• [EXERCISE AIM]: The answer is to be an exact copy of the lines below running from the line with "Given: Open CyanChefHat's username profile" down to the line with "Click the green plus icon under Завтрак", both ends included, and nothing more.

• [Data entries]:

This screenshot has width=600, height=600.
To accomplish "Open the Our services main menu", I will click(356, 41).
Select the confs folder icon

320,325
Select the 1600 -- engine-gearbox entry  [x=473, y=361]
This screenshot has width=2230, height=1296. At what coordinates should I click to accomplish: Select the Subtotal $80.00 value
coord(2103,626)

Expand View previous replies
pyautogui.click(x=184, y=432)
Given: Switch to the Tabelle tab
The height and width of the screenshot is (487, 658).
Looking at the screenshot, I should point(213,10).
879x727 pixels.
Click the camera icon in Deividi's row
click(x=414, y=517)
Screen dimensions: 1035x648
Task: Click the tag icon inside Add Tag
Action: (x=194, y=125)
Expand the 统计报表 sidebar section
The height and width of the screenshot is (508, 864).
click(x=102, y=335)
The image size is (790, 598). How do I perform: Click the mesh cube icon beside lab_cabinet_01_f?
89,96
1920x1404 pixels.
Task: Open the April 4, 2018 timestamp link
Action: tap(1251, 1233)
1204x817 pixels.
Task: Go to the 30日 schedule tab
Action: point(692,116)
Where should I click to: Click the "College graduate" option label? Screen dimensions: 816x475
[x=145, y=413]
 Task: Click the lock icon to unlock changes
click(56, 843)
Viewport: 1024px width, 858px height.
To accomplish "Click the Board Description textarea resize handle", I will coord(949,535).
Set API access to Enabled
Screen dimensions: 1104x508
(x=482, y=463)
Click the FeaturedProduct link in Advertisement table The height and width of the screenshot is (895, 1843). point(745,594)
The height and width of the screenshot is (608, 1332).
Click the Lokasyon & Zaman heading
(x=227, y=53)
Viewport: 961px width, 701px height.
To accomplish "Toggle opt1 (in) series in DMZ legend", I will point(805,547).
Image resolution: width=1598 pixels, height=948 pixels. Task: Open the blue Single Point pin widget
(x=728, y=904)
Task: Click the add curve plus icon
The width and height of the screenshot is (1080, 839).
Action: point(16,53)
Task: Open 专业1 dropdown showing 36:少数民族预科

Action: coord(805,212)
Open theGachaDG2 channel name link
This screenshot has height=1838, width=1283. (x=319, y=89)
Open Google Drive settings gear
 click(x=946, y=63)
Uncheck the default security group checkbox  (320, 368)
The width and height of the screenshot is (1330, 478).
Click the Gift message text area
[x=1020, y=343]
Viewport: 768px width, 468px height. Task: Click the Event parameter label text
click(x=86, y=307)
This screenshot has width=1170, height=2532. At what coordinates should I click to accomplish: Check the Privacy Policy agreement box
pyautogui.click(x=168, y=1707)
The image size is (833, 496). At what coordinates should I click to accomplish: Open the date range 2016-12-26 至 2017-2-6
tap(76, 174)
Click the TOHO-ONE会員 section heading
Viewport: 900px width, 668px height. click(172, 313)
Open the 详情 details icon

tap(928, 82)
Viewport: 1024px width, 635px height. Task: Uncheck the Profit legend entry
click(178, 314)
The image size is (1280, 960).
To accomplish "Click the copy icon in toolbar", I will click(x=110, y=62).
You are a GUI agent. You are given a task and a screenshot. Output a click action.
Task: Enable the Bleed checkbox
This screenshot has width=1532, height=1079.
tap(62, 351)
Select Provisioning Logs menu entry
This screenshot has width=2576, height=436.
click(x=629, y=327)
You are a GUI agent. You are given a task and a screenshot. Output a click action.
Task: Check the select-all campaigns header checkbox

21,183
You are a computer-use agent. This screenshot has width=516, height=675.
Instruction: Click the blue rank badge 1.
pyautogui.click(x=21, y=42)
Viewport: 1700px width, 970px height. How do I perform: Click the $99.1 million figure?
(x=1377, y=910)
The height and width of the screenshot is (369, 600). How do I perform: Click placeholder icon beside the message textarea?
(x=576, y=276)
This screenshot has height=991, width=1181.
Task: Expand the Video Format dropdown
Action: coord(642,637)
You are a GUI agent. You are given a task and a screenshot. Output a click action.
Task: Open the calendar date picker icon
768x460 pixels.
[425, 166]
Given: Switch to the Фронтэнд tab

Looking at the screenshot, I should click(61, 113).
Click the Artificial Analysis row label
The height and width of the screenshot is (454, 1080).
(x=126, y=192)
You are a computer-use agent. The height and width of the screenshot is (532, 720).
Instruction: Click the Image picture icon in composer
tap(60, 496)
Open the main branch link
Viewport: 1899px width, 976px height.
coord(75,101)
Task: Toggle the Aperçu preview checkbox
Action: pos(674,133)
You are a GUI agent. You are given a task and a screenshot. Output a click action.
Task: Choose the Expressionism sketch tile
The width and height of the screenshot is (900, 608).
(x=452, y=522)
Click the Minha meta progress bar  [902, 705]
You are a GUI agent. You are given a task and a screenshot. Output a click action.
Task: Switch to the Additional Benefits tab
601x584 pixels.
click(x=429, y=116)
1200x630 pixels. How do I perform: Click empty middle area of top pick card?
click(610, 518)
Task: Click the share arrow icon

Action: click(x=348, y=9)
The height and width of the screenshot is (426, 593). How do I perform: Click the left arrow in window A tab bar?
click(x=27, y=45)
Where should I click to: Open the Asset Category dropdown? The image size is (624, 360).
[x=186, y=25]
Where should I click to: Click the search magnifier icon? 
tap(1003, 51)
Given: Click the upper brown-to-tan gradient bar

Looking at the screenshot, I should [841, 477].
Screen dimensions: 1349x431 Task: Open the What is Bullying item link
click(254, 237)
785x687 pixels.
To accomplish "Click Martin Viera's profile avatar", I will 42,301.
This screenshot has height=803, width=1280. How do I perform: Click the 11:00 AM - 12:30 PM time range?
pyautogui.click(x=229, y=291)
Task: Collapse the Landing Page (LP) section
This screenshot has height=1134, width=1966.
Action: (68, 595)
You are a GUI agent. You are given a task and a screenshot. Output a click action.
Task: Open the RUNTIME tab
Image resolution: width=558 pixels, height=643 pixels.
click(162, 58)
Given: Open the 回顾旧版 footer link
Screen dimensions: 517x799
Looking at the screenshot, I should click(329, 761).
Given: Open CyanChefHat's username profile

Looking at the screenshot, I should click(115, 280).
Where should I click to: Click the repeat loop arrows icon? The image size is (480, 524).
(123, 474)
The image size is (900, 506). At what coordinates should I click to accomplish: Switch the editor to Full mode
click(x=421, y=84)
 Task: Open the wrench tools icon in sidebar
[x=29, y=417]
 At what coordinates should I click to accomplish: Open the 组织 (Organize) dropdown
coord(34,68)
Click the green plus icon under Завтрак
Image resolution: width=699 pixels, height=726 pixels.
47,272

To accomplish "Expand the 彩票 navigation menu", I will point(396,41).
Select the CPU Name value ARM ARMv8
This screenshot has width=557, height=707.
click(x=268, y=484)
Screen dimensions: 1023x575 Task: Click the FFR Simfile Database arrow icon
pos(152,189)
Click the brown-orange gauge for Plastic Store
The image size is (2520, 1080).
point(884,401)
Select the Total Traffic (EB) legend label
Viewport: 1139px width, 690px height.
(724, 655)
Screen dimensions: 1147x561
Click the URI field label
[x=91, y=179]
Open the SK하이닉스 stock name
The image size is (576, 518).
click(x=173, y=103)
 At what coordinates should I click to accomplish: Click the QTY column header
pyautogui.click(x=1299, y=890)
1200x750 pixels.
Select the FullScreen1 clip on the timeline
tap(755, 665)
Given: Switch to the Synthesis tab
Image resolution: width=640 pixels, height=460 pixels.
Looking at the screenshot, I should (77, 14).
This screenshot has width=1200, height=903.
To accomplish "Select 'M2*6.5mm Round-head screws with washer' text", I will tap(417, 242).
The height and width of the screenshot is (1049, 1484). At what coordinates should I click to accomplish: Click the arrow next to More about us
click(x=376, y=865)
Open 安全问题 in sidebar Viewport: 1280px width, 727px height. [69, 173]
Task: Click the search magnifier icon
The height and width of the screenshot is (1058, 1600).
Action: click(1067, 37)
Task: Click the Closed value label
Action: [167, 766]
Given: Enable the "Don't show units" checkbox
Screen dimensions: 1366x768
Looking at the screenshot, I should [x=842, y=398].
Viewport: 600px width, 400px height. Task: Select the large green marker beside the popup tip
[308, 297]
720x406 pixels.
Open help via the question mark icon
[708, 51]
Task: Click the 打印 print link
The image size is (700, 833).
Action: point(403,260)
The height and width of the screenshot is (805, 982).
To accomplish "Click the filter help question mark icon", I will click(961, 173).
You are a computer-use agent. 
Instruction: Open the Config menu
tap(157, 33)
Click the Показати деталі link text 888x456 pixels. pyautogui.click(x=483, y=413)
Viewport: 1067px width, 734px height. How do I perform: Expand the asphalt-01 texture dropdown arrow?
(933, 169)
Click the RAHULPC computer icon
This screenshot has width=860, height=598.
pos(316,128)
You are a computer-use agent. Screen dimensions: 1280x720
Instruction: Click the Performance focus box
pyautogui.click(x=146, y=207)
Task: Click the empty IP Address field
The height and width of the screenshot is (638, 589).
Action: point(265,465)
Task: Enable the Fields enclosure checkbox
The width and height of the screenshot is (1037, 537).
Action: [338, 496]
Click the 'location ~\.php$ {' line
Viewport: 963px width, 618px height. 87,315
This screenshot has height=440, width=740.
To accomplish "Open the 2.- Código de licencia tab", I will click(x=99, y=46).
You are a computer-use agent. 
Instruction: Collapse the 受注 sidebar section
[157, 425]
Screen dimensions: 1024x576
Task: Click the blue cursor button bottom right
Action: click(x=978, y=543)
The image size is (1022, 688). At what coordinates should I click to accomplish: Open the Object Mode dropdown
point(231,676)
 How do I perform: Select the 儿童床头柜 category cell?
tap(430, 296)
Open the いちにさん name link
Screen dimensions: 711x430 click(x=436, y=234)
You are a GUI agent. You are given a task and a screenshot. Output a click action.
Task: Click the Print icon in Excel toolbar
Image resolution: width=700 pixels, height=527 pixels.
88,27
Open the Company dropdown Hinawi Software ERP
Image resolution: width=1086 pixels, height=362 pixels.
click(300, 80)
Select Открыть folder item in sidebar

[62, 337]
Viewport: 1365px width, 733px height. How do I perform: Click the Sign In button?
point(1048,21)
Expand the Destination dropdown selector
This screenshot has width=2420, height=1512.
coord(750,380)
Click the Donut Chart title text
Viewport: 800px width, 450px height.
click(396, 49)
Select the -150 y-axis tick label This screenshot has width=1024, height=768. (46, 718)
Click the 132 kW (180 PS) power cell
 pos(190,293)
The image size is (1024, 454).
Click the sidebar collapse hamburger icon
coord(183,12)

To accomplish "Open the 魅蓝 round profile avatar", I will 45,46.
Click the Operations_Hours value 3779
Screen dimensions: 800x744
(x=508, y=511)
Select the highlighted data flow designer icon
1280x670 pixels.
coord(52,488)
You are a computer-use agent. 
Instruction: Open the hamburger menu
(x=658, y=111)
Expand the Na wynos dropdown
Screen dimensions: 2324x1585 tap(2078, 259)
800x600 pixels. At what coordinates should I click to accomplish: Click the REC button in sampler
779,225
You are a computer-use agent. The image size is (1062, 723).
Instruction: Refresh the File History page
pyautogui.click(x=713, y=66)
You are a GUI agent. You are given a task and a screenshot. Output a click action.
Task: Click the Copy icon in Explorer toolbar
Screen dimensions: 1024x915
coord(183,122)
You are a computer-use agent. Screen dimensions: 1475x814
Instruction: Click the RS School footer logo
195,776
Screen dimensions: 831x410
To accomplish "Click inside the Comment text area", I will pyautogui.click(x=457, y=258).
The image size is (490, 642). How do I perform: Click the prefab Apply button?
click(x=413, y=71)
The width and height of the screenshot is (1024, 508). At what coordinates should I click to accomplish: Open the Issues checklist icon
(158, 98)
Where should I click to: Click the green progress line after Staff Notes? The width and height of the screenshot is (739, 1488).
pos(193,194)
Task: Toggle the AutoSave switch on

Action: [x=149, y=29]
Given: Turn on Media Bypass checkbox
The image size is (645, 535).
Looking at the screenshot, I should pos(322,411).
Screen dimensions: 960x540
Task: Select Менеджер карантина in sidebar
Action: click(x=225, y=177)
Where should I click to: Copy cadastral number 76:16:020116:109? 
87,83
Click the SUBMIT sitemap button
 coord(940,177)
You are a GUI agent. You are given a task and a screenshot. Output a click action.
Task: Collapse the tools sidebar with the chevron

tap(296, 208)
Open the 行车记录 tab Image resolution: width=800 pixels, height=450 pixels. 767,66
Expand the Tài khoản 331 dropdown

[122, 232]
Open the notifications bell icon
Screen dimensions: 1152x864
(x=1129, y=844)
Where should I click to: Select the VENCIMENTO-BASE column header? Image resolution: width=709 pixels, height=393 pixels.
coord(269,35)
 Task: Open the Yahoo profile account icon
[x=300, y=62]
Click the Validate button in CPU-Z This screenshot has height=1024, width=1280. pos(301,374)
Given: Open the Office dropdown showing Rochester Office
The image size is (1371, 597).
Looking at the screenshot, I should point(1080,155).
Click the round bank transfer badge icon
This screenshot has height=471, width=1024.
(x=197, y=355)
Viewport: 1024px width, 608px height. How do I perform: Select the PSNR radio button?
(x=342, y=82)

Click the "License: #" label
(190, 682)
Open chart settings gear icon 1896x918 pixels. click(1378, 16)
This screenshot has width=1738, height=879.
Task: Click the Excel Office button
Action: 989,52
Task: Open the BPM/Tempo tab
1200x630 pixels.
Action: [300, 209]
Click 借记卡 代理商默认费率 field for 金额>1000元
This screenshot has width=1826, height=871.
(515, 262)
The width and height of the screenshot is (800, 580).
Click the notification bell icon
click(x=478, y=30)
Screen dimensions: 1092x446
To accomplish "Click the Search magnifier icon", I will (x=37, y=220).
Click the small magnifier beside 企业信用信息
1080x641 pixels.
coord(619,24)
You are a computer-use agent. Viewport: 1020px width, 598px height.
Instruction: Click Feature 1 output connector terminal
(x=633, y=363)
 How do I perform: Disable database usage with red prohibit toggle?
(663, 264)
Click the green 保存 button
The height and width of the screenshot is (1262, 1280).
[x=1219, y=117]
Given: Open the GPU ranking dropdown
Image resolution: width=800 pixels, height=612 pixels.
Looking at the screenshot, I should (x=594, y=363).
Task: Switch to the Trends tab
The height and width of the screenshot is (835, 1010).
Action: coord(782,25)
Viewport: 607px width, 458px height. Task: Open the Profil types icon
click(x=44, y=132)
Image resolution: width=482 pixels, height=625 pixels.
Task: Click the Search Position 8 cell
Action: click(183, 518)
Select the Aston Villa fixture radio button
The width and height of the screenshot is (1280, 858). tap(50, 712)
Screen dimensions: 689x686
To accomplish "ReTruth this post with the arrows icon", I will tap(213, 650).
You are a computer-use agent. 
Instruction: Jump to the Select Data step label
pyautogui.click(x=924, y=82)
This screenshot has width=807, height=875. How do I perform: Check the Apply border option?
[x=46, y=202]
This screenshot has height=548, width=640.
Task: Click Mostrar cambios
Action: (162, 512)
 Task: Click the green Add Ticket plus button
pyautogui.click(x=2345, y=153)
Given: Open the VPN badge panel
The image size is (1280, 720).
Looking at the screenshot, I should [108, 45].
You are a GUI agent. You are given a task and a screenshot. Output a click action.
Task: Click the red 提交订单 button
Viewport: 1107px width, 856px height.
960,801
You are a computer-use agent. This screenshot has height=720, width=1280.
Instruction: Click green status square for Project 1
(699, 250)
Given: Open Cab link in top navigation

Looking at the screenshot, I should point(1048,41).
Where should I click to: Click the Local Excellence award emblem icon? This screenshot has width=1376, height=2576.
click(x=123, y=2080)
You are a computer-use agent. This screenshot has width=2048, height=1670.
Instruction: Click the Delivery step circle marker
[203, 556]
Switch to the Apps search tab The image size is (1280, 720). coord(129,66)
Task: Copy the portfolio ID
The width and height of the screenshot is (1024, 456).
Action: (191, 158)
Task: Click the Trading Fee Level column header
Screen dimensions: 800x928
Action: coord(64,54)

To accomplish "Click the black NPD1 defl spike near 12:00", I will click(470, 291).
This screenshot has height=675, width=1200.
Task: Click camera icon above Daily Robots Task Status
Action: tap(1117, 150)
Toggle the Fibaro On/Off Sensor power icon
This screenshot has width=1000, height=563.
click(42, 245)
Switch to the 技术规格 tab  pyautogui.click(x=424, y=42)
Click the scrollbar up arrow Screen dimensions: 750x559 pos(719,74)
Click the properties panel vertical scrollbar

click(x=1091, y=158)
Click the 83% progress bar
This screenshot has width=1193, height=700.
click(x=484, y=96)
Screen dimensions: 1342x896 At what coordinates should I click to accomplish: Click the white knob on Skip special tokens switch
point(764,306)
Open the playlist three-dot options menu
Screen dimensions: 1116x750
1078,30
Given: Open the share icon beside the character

• [RESULT]:
Given: Open CyanChefHat's username profile

Looking at the screenshot, I should click(115, 280).
Where should I click to: Click the repeat loop arrows icon? The image size is (480, 524).
(123, 474)
The image size is (900, 506). At what coordinates should I click to accomplish: Switch the editor to Full mode
click(x=421, y=84)
 Task: Open the wrench tools icon in sidebar
[x=29, y=417]
 At what coordinates should I click to accomplish: Open the 组织 (Organize) dropdown
coord(34,68)
Click the green plus icon under Завтрак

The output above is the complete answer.